▶ _To do_: Arrange the lines from the one containing "Screen dimensions: 486x327" through the one containing "(x=125, y=26)" as a Markdown table with the columns Number and Row line, skipping blank lines and leaving out the pictures.

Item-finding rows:
----
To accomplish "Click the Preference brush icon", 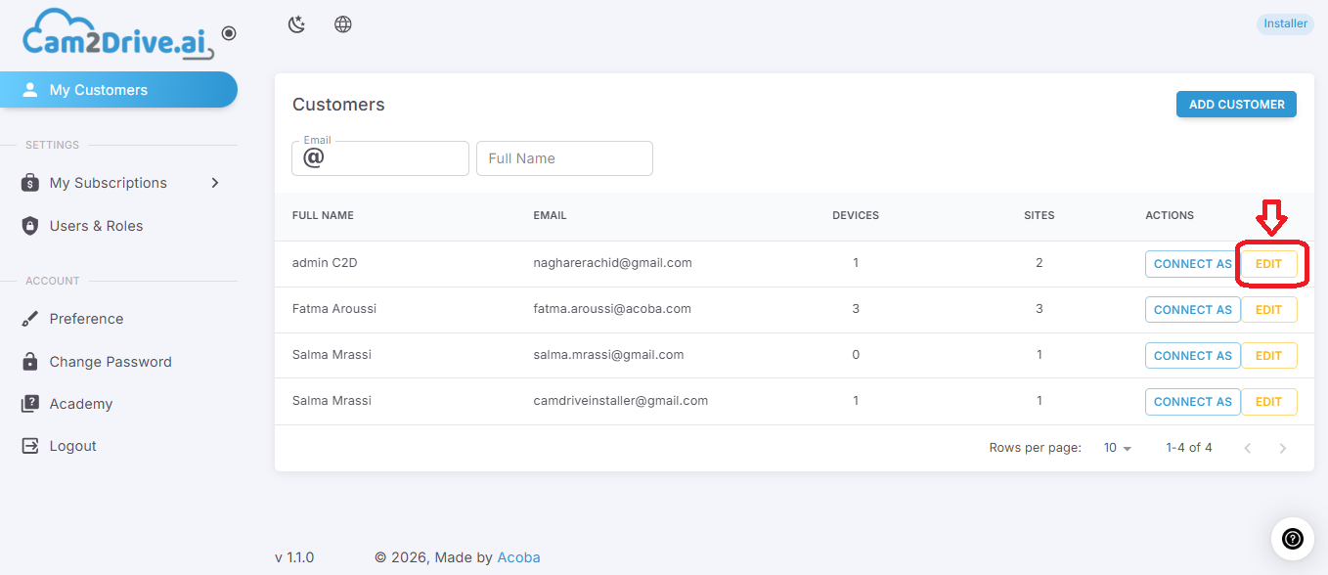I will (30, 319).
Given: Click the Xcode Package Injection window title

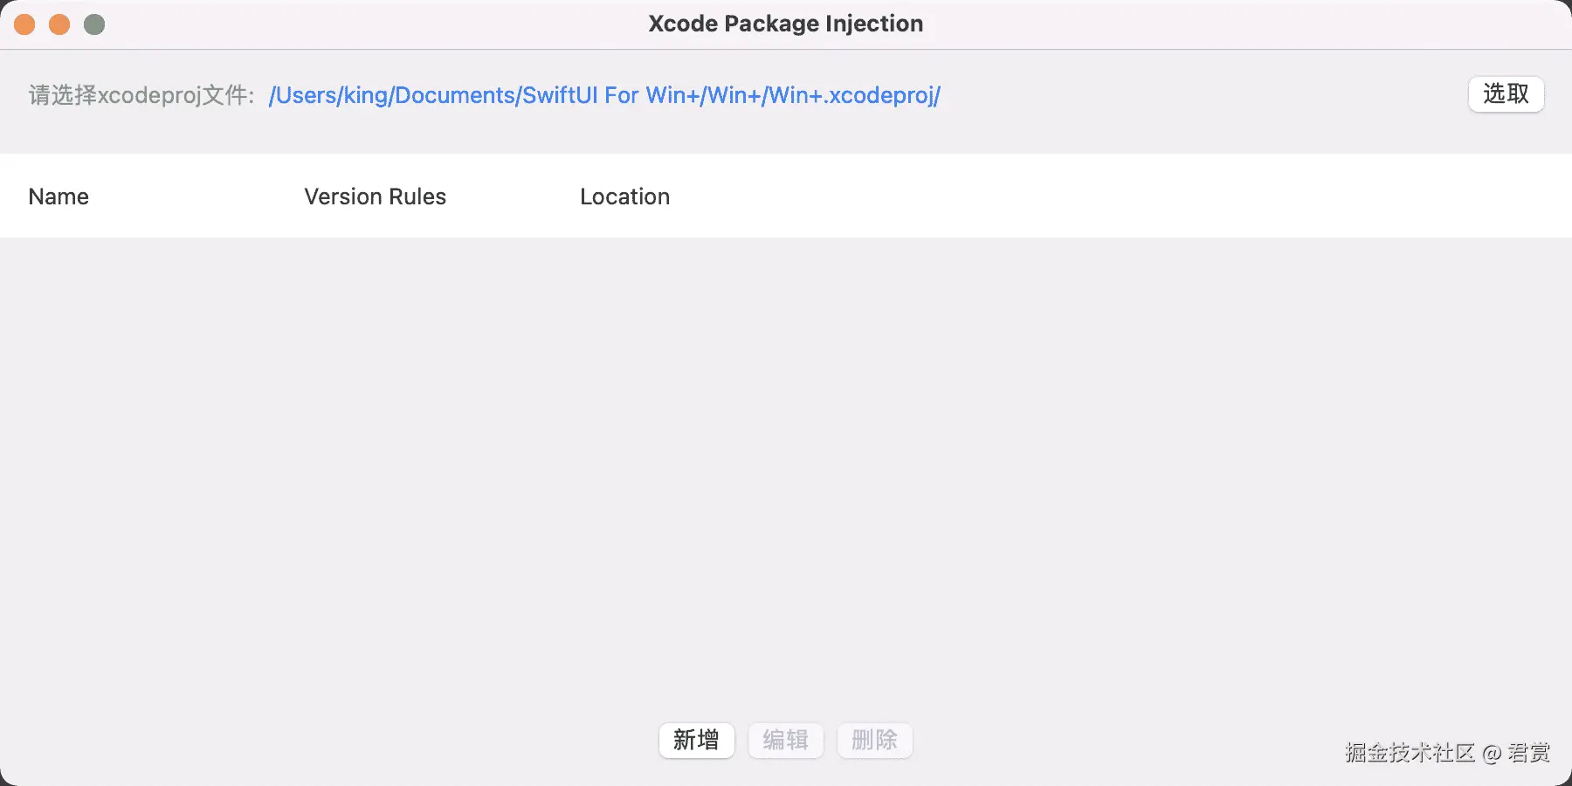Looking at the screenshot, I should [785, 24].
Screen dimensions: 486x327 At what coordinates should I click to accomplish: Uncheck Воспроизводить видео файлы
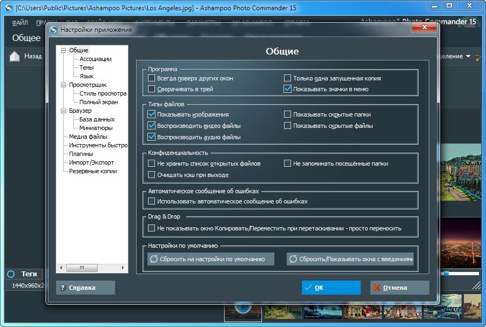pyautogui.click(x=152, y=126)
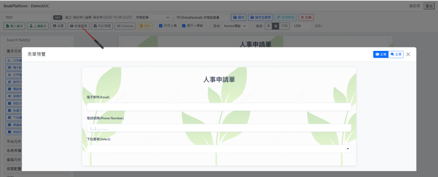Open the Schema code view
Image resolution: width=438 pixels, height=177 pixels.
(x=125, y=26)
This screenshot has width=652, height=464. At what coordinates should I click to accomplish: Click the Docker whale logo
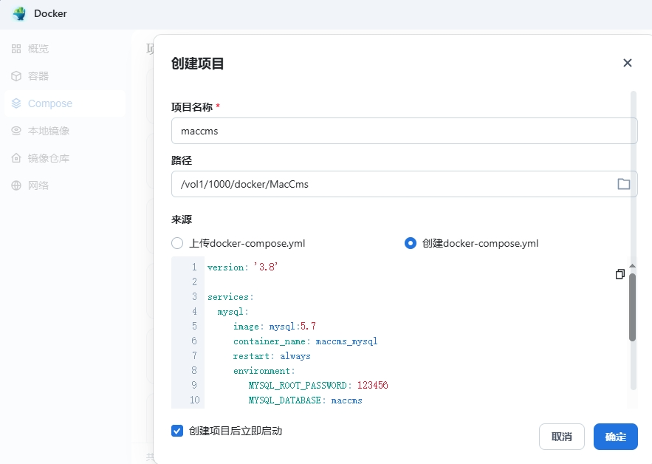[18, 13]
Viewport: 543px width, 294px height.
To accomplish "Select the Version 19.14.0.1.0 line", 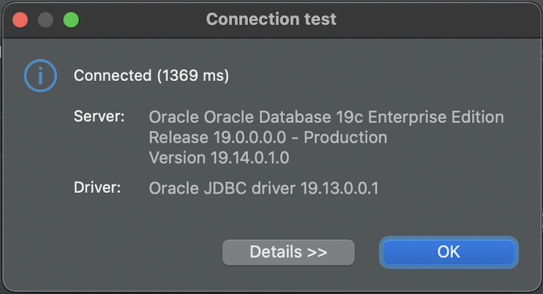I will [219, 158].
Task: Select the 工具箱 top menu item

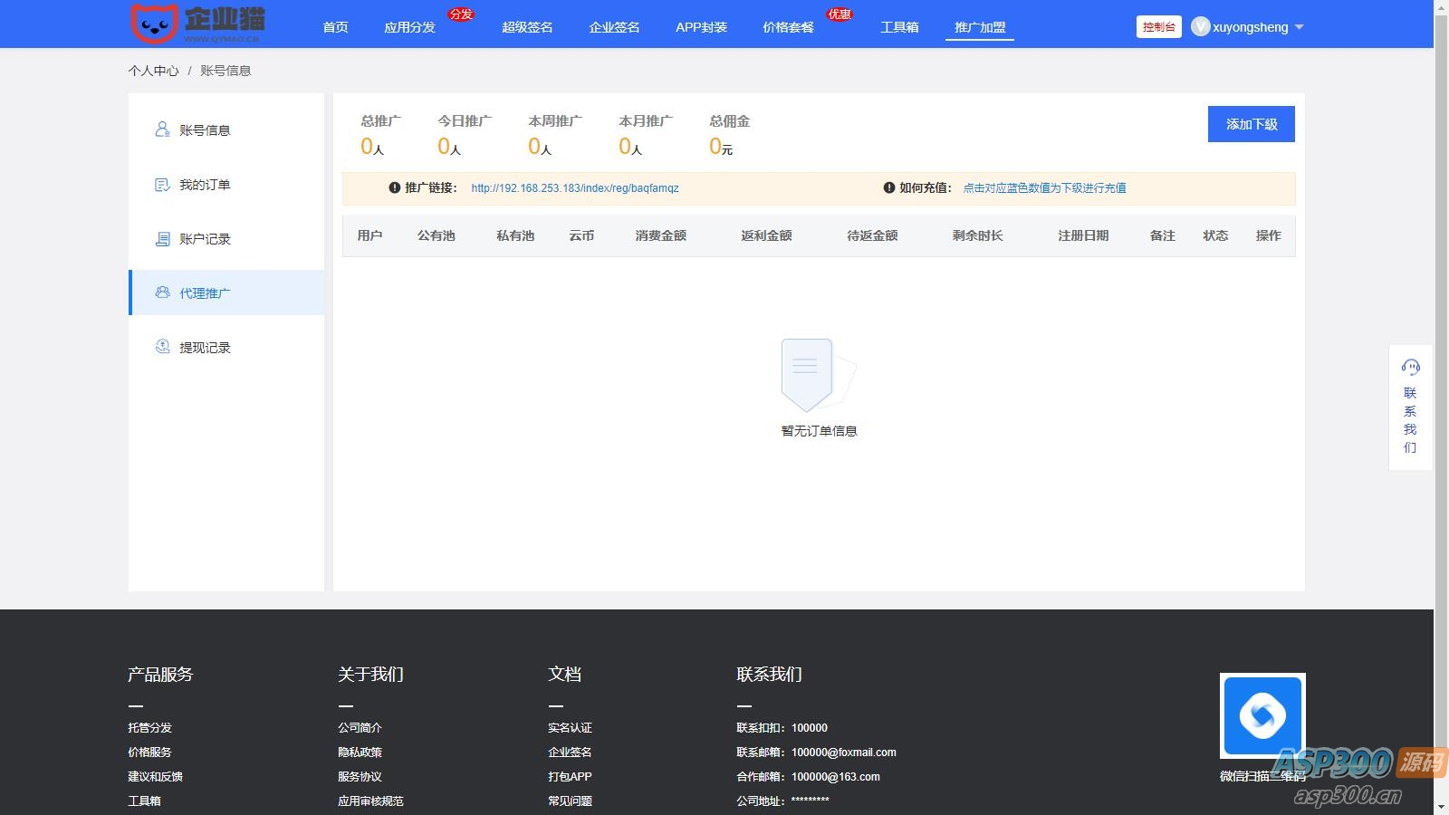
----
▶ _Solution for this problem_:
| Number | Row line |
|---|---|
| 1 | Screen dimensions: 486x327 At what coordinates should I click to accomplish: Uncheck Воспроизводить видео файлы |
| 2 | pyautogui.click(x=152, y=126) |
| 3 | Open the Schema code view |
| 4 | Image resolution: width=438 pixels, height=177 pixels. |
| 5 | (x=125, y=26) |